Cannot fault your explanation of the reasons, and we all remember the Chinese one child laws. Only way out of it is female access to education.

There's a whole world of difference between abortion rights and unrestricted abortion on demand, surely?


----------



## KenOC (Mar 7, 2011)

They had a similar issue in China during the heyday of the one-child laws. Some parts of China had major imbalances between male and female births. So in many places, the use of ultrasound during pregnancy was outlawed.

The imbalance lingers. Here's a recent article from a Hong Kong newspaper: _Boys to vastly outnumber girls in China for years: population official_.


----------



## Phil loves classical (Feb 8, 2017)

I've heard worst stories from Hong Kong. My dad would see lots of dead babies that were thrown from bridges, and some got stuck in trees. My mom would hear some babies crying being left in garbage cans. Many also get strangled. I'm not so keen on abortion for the hell of it, but it is a lot better than those babies being killed after being delivered. The earlier the stage the better. Lesser of 2 evils, way I see it.
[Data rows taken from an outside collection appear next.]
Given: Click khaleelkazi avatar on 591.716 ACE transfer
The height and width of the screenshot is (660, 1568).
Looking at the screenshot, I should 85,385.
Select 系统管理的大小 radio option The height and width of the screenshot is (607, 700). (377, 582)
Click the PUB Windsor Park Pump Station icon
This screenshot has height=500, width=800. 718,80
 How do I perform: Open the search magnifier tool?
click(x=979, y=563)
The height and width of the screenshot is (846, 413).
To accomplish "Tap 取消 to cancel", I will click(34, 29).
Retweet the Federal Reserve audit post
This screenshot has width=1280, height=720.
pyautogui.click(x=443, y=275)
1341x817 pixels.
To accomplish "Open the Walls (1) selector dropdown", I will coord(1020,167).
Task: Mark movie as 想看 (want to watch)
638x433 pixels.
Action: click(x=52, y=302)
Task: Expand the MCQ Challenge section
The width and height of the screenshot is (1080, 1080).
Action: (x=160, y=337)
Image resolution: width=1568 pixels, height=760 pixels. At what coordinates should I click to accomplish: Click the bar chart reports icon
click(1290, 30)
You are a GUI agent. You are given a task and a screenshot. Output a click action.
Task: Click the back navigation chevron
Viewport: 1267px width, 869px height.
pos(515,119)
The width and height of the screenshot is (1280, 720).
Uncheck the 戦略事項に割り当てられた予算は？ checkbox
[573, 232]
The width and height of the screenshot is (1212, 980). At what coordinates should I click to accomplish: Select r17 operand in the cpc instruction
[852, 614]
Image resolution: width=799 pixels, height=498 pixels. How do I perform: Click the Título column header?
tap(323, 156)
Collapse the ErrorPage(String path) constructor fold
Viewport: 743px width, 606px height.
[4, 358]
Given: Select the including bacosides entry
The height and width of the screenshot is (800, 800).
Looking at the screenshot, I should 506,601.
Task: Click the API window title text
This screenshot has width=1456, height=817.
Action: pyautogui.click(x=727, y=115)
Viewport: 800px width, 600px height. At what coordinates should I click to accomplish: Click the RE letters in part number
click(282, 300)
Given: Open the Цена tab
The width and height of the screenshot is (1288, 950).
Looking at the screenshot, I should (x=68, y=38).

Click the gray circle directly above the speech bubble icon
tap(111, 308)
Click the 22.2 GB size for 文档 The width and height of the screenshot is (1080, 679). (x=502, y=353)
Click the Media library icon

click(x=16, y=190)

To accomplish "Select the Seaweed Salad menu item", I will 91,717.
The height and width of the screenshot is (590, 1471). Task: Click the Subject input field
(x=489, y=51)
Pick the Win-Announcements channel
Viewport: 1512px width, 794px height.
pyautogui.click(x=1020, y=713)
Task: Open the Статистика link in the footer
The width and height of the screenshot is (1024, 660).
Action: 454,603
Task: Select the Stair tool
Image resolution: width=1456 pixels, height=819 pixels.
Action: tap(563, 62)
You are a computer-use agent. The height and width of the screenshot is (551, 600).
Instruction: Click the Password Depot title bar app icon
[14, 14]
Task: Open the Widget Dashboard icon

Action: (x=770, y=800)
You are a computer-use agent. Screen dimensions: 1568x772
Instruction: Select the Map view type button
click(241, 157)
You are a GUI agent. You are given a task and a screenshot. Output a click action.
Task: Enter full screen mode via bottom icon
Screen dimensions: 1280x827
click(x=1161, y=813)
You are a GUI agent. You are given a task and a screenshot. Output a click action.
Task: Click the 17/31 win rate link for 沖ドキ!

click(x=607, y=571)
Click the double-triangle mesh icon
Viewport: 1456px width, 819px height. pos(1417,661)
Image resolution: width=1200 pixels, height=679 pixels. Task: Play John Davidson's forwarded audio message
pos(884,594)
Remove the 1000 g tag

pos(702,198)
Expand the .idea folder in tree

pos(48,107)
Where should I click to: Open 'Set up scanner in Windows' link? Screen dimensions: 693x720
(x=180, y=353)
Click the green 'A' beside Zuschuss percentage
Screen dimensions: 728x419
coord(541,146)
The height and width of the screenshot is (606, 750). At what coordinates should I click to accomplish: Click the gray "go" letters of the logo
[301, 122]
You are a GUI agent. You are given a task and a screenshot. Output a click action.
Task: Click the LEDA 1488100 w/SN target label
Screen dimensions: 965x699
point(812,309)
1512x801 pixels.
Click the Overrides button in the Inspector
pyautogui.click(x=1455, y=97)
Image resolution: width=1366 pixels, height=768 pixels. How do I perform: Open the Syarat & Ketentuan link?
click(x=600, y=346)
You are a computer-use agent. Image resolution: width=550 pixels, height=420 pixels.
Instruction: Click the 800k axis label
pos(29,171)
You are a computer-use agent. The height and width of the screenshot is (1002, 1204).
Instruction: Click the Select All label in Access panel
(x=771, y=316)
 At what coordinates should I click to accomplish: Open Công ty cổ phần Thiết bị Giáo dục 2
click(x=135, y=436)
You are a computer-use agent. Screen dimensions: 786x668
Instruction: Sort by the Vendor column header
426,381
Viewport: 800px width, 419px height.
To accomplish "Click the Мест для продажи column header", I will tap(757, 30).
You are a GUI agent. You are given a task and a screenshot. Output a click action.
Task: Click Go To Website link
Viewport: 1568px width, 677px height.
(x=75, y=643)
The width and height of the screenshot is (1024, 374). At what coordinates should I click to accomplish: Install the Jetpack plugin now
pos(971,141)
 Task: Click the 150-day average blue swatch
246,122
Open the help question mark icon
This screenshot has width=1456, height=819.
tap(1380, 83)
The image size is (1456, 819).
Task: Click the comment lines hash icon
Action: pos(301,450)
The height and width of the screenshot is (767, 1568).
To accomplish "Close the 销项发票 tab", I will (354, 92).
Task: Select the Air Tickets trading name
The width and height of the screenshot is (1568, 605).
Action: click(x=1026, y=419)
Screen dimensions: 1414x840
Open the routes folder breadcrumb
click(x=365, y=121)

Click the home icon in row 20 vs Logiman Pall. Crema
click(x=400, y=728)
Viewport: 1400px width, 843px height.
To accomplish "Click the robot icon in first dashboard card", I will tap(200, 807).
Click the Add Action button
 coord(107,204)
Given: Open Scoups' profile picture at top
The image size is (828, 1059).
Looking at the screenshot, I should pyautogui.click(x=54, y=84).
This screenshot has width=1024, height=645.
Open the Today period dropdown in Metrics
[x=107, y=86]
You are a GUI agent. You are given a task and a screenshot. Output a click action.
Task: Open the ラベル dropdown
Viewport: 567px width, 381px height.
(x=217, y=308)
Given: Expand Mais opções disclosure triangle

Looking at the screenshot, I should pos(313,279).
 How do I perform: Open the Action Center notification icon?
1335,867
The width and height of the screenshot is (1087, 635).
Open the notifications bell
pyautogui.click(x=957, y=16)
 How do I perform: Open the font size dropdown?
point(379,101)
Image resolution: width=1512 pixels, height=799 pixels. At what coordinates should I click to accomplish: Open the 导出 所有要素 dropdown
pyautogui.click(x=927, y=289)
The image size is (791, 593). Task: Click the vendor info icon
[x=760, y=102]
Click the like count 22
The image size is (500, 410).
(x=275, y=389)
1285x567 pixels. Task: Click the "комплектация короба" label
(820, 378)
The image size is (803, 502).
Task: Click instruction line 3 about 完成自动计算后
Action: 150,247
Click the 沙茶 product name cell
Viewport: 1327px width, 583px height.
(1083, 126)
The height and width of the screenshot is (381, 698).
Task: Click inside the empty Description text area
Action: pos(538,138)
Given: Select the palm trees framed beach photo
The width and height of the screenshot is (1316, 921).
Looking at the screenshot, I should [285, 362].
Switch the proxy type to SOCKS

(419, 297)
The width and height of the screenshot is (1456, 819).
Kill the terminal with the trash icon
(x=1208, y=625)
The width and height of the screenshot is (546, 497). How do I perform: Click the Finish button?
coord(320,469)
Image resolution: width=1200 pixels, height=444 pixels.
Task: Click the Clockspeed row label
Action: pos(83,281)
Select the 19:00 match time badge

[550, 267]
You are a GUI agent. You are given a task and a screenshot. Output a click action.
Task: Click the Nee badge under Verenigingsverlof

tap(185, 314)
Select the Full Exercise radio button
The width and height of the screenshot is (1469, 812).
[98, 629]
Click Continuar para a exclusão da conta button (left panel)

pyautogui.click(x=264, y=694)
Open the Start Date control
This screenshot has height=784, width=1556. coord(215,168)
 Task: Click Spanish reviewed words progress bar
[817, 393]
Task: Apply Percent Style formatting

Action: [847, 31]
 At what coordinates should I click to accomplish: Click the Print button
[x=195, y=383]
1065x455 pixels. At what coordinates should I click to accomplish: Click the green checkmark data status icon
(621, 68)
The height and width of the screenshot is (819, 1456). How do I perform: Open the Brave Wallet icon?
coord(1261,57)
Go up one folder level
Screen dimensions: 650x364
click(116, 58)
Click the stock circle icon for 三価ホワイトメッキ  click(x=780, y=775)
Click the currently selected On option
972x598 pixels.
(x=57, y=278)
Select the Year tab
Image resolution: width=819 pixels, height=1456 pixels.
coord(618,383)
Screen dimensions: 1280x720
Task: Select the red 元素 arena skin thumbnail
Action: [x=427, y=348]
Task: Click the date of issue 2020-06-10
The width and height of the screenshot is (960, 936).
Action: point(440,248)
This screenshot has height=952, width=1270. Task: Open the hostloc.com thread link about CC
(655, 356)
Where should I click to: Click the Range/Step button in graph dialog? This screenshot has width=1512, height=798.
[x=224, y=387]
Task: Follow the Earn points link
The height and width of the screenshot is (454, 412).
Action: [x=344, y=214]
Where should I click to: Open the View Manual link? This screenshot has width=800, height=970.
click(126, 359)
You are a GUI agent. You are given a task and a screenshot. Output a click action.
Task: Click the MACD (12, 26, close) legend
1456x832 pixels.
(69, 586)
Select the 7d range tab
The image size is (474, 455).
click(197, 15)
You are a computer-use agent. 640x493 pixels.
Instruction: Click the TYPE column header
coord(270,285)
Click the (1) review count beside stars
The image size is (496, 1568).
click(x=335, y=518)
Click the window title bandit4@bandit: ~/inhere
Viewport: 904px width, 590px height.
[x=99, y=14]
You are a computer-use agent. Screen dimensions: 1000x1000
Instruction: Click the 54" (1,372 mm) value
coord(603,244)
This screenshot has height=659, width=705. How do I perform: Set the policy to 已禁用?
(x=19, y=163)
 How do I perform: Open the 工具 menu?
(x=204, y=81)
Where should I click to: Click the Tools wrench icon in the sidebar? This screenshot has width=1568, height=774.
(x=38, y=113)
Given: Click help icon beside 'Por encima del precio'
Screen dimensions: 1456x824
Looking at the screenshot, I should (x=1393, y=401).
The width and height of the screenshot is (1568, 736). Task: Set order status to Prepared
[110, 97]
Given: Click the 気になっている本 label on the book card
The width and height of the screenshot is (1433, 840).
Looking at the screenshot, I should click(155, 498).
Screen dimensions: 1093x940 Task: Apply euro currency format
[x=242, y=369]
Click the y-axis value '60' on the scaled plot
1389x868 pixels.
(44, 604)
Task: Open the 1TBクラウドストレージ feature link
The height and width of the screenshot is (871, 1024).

Another disturbing story my Dad told me, was I had some would-be uncles that were abandoned, because my grandparents couldn't afford to support more than the 3 kids. A couple of them were abandoned in the streets with a towel or blanket covered over them. My dad lifted the blanket one time after some days and saw one still alive and crying with insect bites all over. He felt there wasn't much he could do. Not a story I can forget.


----------



## KenOC (Mar 7, 2011)

Phil loves classical said:


> I've heard worst stories from Hong Kong. My dad would see lots of dead babies that were thrown from bridges, and some got stuck in trees. My mom would hear some babies crying being left in garbage cans. Many also get strangled. I'm not so keen on abortion for the hell of it, but it is a lot better than those babies being killed after being delivered. The earlier the stage the better. Lesser of 2 evils, way I see it.
> 
> Another disturbing story my Dad told me, was I had some would-be uncles that were abandoned, because my grandparents couldn't afford to support more than the 3 kids. A couple of them were abandoned in the streets with a towel or blanket covered over them. My dad lifted the blanket one time after some days and saw one still alive and crying with insect bites all over. He felt there wasn't much he could do. Not a story I can forget.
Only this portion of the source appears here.